ではこの地域枠を力ずくで突破することができないのか調べてみました。朝日新聞には下記のような記事があります。

地域枠の奨学金は、大学6年間で総額2千万円前後に上るものも多い。

約束の期間、地域で働けば返済が免除されるが、医師国家試験に合格しなかったり、結婚や親の介護など、やむを得ない事情で地域を離れなければならなかったりする場合、高額の借金に変わる。

朝日新聞:2018.6.13

つまりは在学中にもらった奨学金を完済すれば、特にペナルティなく地域枠の殻をやぶれるようですね。

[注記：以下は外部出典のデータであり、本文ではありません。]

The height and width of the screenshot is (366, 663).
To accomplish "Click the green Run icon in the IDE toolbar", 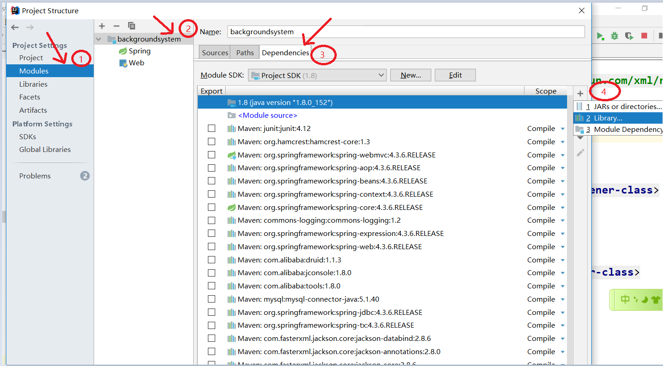I will [x=600, y=35].
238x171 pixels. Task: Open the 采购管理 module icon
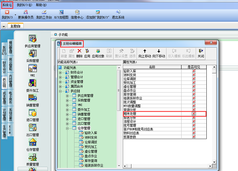[x=33, y=56]
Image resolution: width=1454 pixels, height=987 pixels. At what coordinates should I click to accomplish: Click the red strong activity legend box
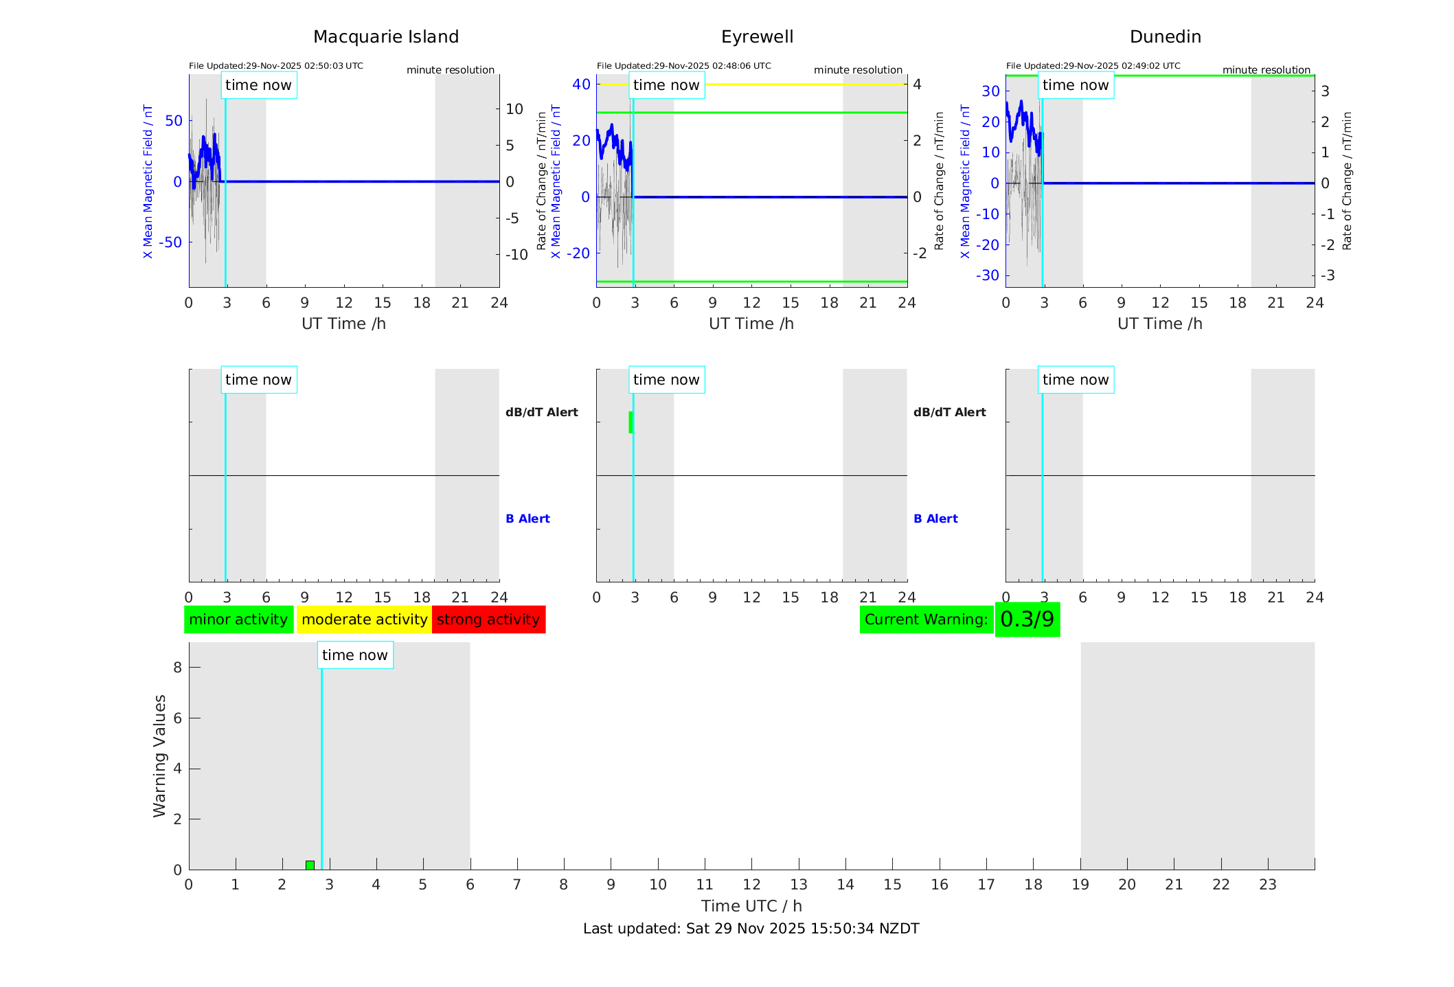point(488,620)
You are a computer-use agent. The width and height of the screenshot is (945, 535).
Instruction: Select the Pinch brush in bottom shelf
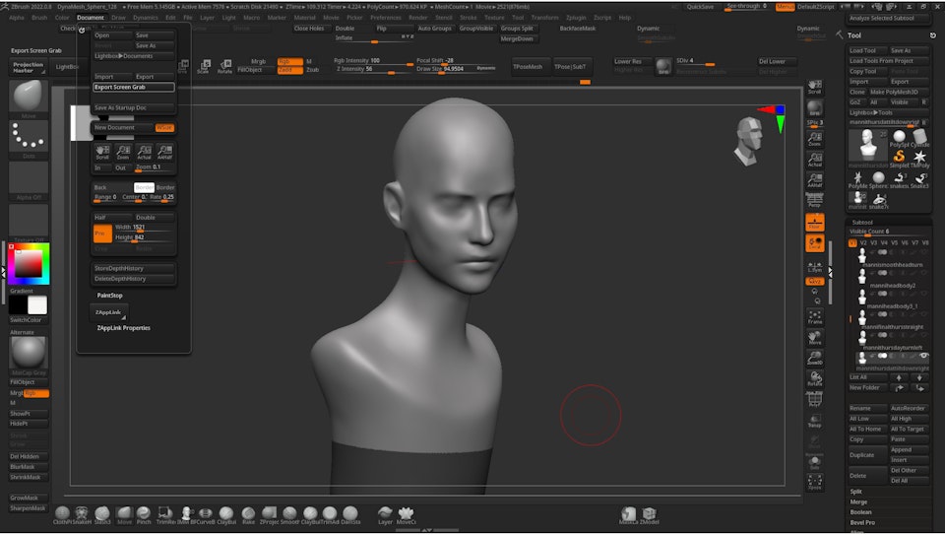point(145,513)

実際には地域枠という決まりに法的な拘束力はないでしょうし、記事にあるように両親が他の都道府県に移住して介護が必要になった場合には、さすがに病院側もそれを許可せざるをえないでしょう。

それこそ、奨学金を与えているんだから、お前はここの病院に勤務しろ、なんて地方自治体が言ってしまえば、憲法で保障されている居住地の自由を侵害してしまうことになりかねません。

日本国憲法第22条第1項:何人も、公共の福祉に反しない限り、居住、移転及び職業選択の自由を有する。

記事では2000万円の高額な借金とありますが、住宅ローン2000万円と考えれば、大した金額ではありません。

真面目に働いて本気で返そうと思えば、医者の給料なら5年くらいあれば完済できるんではないでしょうか。

ですから、あらかじめ地域枠の制約を破る覚悟で、医学部受験の際に地域枠で入学するというのも、社会的にはあまり褒められないにしろ、世の中を生き抜くという点では正しい選択かもしれません。

まとめ

ちょっと下衆な話ですが、一流大学に入学して会社員勤務したとしても、せいぜい最初のうちは年収は600-700万円くらい、一方で医師となれば1000-1200万円くらいです。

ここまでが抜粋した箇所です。